During the May 12 hearing, Chiddister was seated at the defendant’s table, in restraints, and for the first 10 minutes calmly observed proceedings. However, when Gill allowed him the opportunity to ask questions of the Sheriff’s Office deputy, Adnan Selimovic, he became agitated, shaking, and began talking loudly that he “couldn’t handle the hearing.” He told the court he was having a panic attack and was asked to be removed.
“I can’t do this, I can’t do this,” Chiddister said, as the court video shows him flailing his arms and crumpling papers. “I’m going to have an anxiety attack. Get me outta here, please get me outta here.”
After a 10-minute recess, deputies placed him in another room by order of the court where he was allowed to view and participate in the proceedings via Zoom.
However, another recess was called 15 minutes into the proceedings when Chiddister began shouting profanities and threw an iPad against a wall.
After recess, Chiddister was returned to a holding area and was no longer involved in the hearing. Howse was allowed to remain at the defendant’s table and participate in the hearing, even though she had to be admonished by the judge several times.
According to LCSO detective reports that were presented in court, Howse had confirmed that the man in the video was Chiddister and had also identified the dog as Sheba.
She told detectives that the dog had eaten their food, which caused Chiddister to become upset and that he had “struck the dog several times.” She also said it was not the first time that had happened, the report continued.
According to the report, Chiddister told detectives it was him in the video but that he was not punching the dog but cockroaches that were on some clothes in the backseat of the car. He also told officers that he would “never hurt it.”
A veterinary exam of the dog was admitted into evidence and found “multiple injuries” including “broken teeth, hemorrhaging and swelling of the eyes, and bruises around the neck caused by blunt force trauma.”
The Sheriff’s Office report concluded that the injuries were not accidental but were “consistent with unnecessary suffering and animal cruelty.”
Howse denied that she or Chiddister had ever “abused the dog” saying the injuries were inflicted by a previous owner whom she claimed had “shot the dog in the head.” She had previously told detectives they only had the dog for three months.
In an apparent contradiction, she said she could not identify the person in the video as her boyfriend, Chiddister.
“I don’t know, that doesn’t look like Marcus to me,” she told the court. Initially, she said she had told deputies, “I did not see any dreads, and I did not see any tattoos.”

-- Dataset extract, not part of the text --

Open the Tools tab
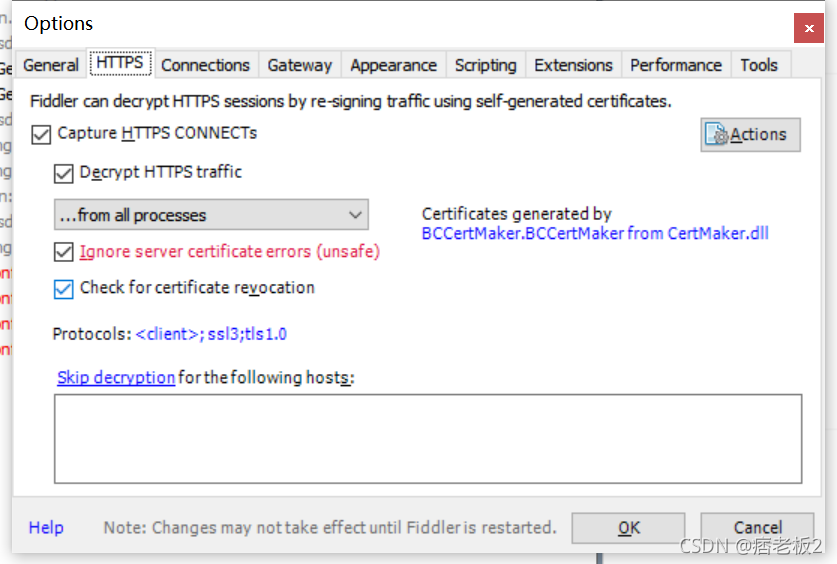The height and width of the screenshot is (564, 837). click(x=759, y=65)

When asked about the car that was in the video, Howse said, “I’m at that RaceTrac every day. I would not be surprised if my car was in a video.”
Chiddister’s mother, Joann Chiddister, and a trainer, Jenna Horton, also testified and provided documents saying the dog was not abused, and that Marcus Chiddister suffered from and took medications for PTSD.
Records of those claims could not be found in filings to the Lee County Clerk of Courts that were supposed to be made before a court-imposed deadline on May 10. Joann Chiddister and Howse claimed they were in the filings.
Joann Chiddister could not produce a receipt for the evidence, but the judge allowed the information to be examined by the Sheriff’s Office attorney who had objected to the information being used.
After two hours of testimony, the judge ruled that the dog was to be put into custody of the sheriff and that neither Chiddister nor Howse was not allowed to possess animals in the future.
Sheriff’s records show that this was the 45th arrest for Chiddister and court records show his offenses ranging from possession of tobacco as a minor to battery and possession of a firearm by a felon.
Marceno said Sheba is on a “recovery hold” at Lee County Animal Services pending further possible adoption and is making a “quick recovery from her injuries.”
The person who turned the video over to sheriff’s deputies will receive a cash reward of up to $3,000 from Crime Stoppers.